利用Purkinje细胞特异性Calbindin-D-28K抗体荧光免疫染色,阳性细胞胞浆和突起呈红色,突起纤细,延长;DAPI染胞核着蓝色。阴性对照组无细胞着色。细胞学鉴定阳性率可达70%以上。

图2 培养5d的Purkinje细胞免疫荧光染色 (左:Calbindin-D-28K染色×100;右:albindin-D-28K染色后DAPI复染×40)Fig.2 Purkinje cell cultured for 5 days,immunofluorescence staining(left:Calbindin-D-28K stained ×100; right:Calbindin-D-28Kcounter stained with DAPI Staining)

3.培 养神经元高电压依赖性钙通道电流特征:

膜片钳记录显示,培养的神经元易于封接,成功率在90%以上。在全细胞模式下,钳制电压为-80mV,刺激电压为10mV,时间为300ms,电压钳记录细胞高电压依赖性混合性钙通道,记录的内向电流平均值为68.4±3.34pA(n=80)。该电流可被N型、L型、T型钙通道阻滞剂部分抑制,推测为混合型钙通道。

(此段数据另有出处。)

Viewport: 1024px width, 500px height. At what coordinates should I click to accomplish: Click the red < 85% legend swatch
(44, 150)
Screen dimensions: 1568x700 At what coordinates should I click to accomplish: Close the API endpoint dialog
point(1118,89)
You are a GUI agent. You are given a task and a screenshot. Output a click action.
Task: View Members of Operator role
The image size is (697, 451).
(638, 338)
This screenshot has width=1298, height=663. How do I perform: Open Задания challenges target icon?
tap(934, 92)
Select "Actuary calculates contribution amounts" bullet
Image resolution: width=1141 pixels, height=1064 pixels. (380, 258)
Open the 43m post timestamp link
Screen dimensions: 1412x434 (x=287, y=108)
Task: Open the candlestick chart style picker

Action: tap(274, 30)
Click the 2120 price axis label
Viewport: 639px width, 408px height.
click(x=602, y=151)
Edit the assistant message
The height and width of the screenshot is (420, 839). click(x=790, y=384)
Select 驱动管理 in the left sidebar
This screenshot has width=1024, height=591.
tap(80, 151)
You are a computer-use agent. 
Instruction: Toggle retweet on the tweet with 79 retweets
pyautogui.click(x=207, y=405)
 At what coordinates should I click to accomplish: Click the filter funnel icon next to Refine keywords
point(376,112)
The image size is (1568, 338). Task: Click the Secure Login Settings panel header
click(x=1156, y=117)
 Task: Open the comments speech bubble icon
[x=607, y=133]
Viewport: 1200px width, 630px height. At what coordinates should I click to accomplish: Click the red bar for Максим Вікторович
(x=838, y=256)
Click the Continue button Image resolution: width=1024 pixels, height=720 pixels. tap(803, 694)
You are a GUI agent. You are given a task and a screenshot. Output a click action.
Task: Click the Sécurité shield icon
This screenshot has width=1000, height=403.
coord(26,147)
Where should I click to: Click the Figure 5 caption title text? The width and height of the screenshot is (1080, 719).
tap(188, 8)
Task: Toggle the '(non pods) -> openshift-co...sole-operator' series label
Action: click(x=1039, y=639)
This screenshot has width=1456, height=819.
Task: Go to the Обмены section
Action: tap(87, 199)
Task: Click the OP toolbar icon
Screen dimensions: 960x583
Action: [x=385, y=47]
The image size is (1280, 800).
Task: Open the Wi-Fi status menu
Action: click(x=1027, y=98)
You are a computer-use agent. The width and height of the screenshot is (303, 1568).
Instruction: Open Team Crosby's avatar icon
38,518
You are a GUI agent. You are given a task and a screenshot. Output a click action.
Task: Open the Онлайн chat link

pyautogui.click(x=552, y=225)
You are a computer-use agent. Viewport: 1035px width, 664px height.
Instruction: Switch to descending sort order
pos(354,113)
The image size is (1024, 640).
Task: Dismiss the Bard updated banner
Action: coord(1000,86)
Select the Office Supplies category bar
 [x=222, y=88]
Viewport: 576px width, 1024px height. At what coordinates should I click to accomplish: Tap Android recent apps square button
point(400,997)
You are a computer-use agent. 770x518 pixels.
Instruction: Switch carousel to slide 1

图3 Purkinje细胞高电压依赖性钙通道电流 (ICa)Fig.3 High-voltage-一ependent Calcium channel currents of Purkinje cell

讨 论

原代神经元在体外发育成熟后,仍保持和接近在体细胞的各项生理参数[8],具有良好的生物可利用性,因此,神经元的原代培养特别适用于形态学和生理学研究。一般说来,神经元的体外培养取材于孕鼠胚胎组织较为理想,因在神经系统早期发育过程中,神经元的增殖始于胚胎期;且胚胎期神经细胞分化程度很低,体外存活能力很强[5]。但取材于胎鼠,胎龄不易确定;需对孕鼠进行剖宫手术,增加污染机会,且对种鼠再生能力有一定影响;胎鼠个体很小,脑组织取材操作复杂,实验难度增加。综合考虑,本实验选用生后24h内Balb/C乳鼠为研究对象,进行体外培养,获得成功并通过膜片钳技术鉴定细胞电生理特性良好。这就明显缩短取材时间,简化操作步骤,从而降低原代培养难度。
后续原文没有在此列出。